The perfect song with which to embrace the entrance of winter in Ottawa town.
Jazz geekery installment:
In this piece of staggering footage - enter three gigantic legends of jazz: Miles Davis on trumpet, John fucking Coltrane (sorry - couldn't help it) on tenor and Paul Chambers on bass!?! Holy Crap. I feel I should be bowing down to the gods of modern technology for giving me the opportunity to see this video. The song is the first track From Miles Davis epic masterpiece: Kind of Blue. If you haven't already, dear reader, look into it.
I love how this music excites me and calms me down simultaneously.

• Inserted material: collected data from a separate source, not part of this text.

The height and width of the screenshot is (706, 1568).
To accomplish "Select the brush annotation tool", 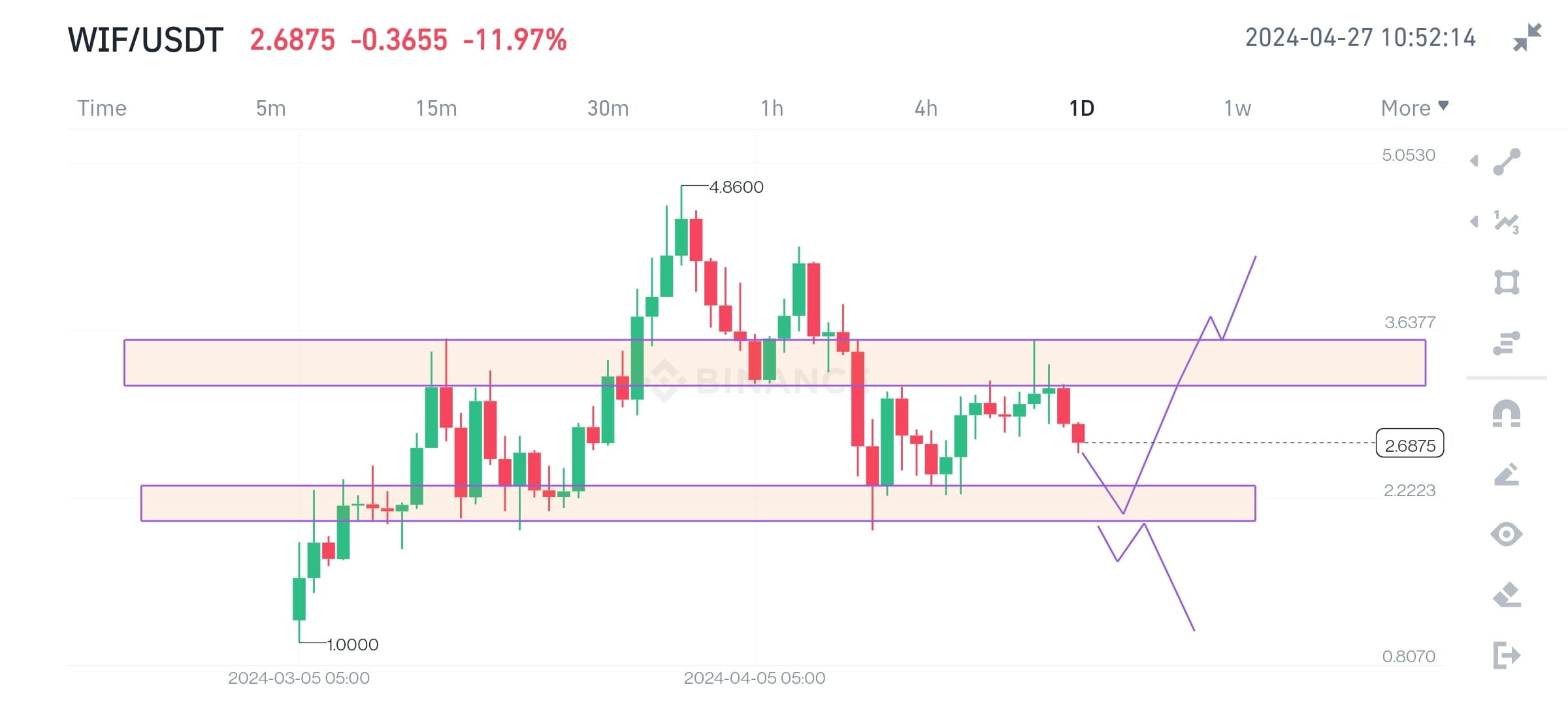I will 1506,475.
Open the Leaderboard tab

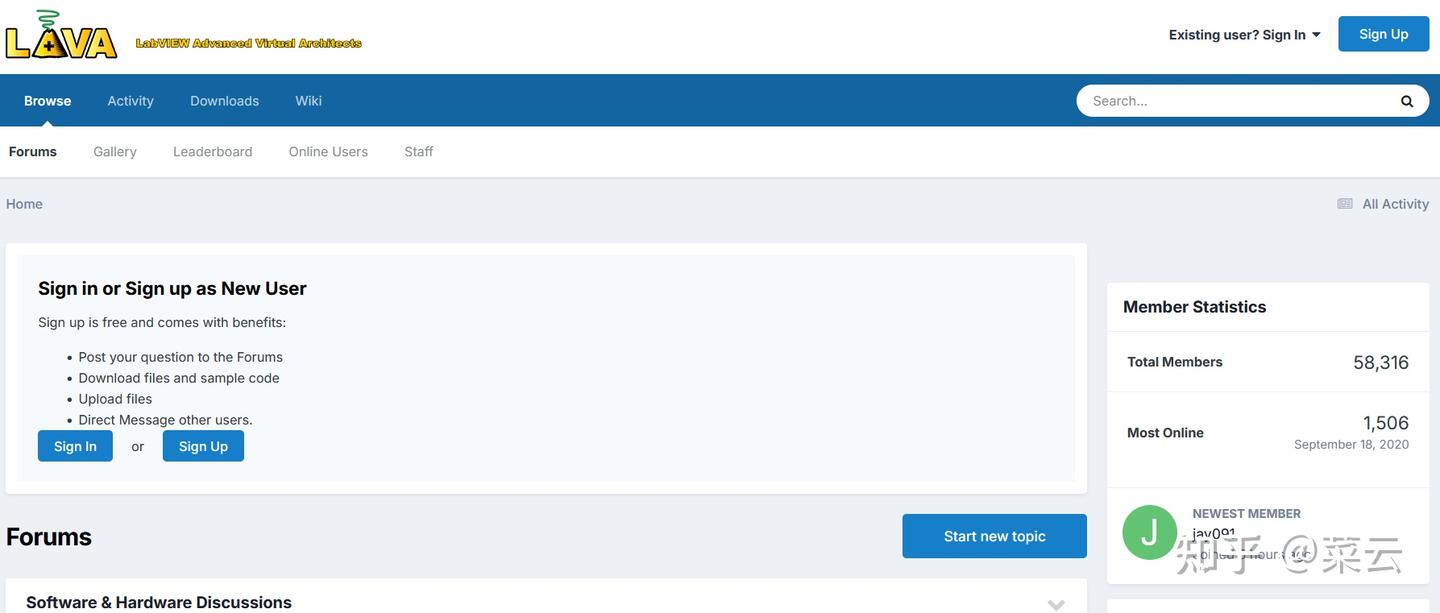point(213,152)
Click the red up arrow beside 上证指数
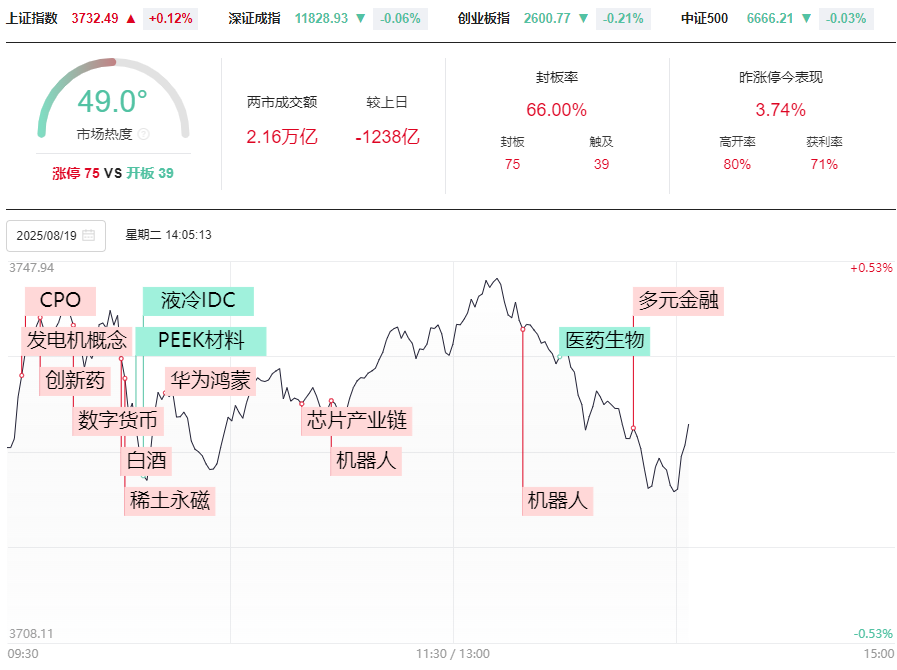Image resolution: width=897 pixels, height=670 pixels. (131, 18)
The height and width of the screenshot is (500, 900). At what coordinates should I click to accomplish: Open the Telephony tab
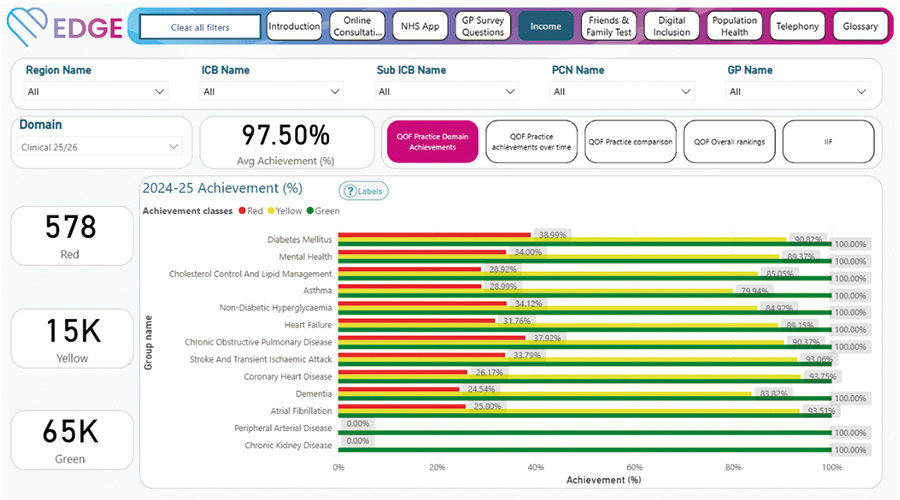(798, 27)
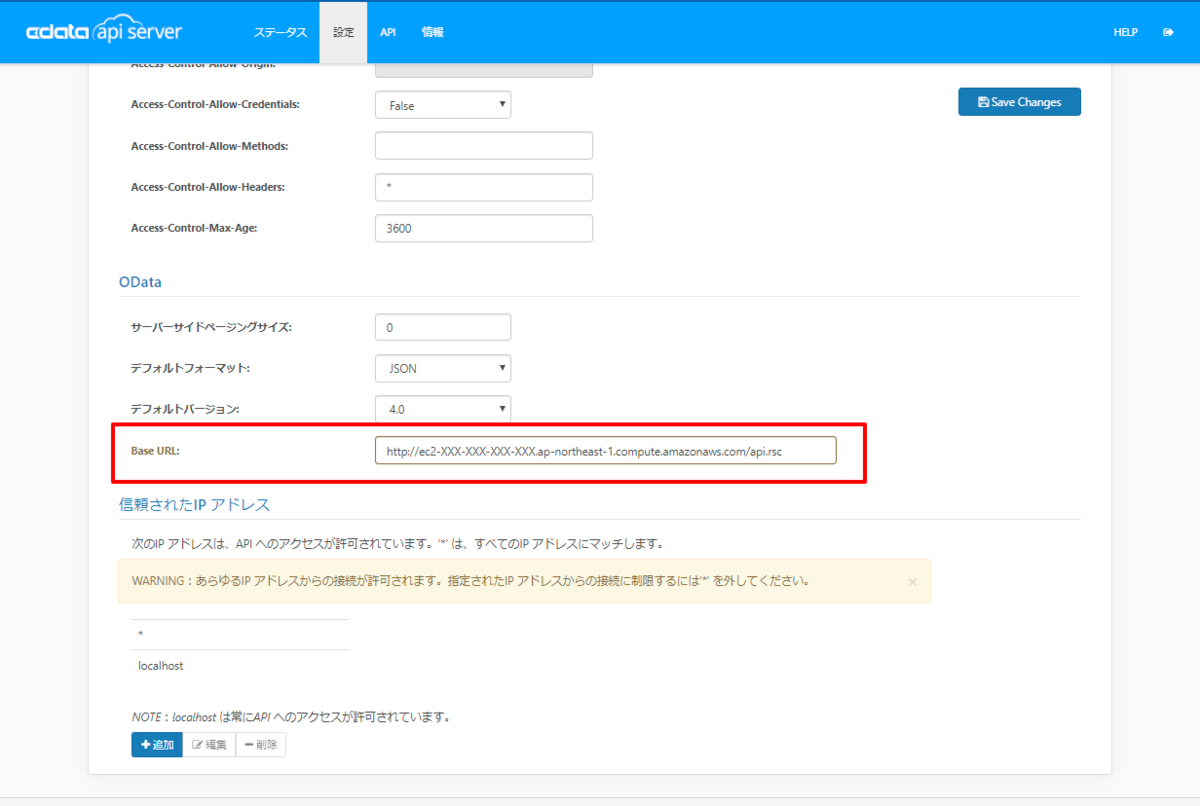
Task: Dismiss the WARNING banner with X
Action: pyautogui.click(x=912, y=581)
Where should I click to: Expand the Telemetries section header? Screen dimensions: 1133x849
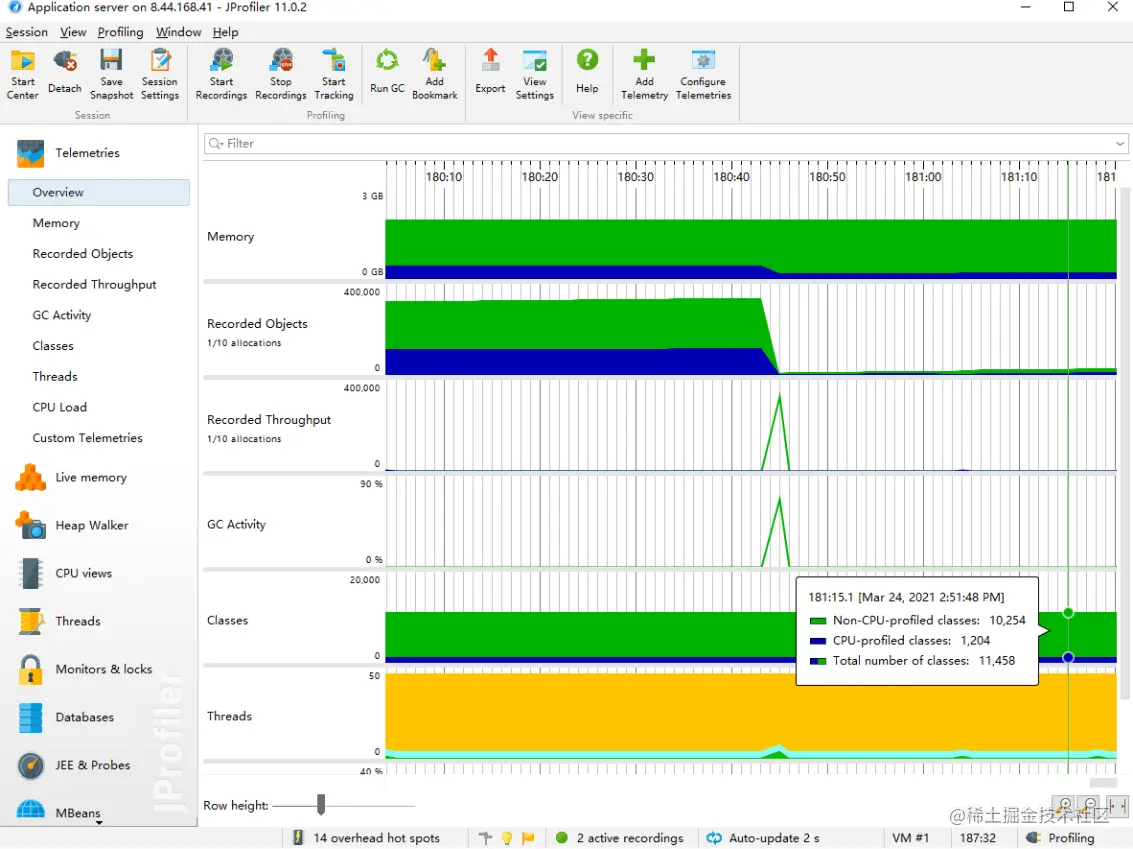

"Aesthetic facts, in jazz as in all the arts, are proof of an old saying from the 1960s: 'Feelings are facts'." -Stanley Crouch
Until next time, cats.
Tuesday, December 04, 2012
Ultreia
This word has been bouncing around in my head over the past few weeks or so. I first heard of it while walking the Camino. It comes from "the ancient Galacian language", originally from the Latin word "ultra". I was walking mainly through the province of Galacia which is why I must have heard it spoken a few times.
A couple of days after returning home I discovered what this word meant and how it was used. It was a common greeting used by medieval pilgrims walking the Camino that means essentially, "walk further", "walk higher", "move forward", or "onward". So basically, the people walking the path were encouraging each other to 'keep going' in their standard greeting to each other as they passed along the way. I can see, after having walked it, how appropriate and great this is...considering the substantial amount of discomfort one can be in after hours and hours of walking a day, and how easy it can be in certain moments to want to give up completely. Even just a simple encouragement from a stranger can mean a lot in a situation like that.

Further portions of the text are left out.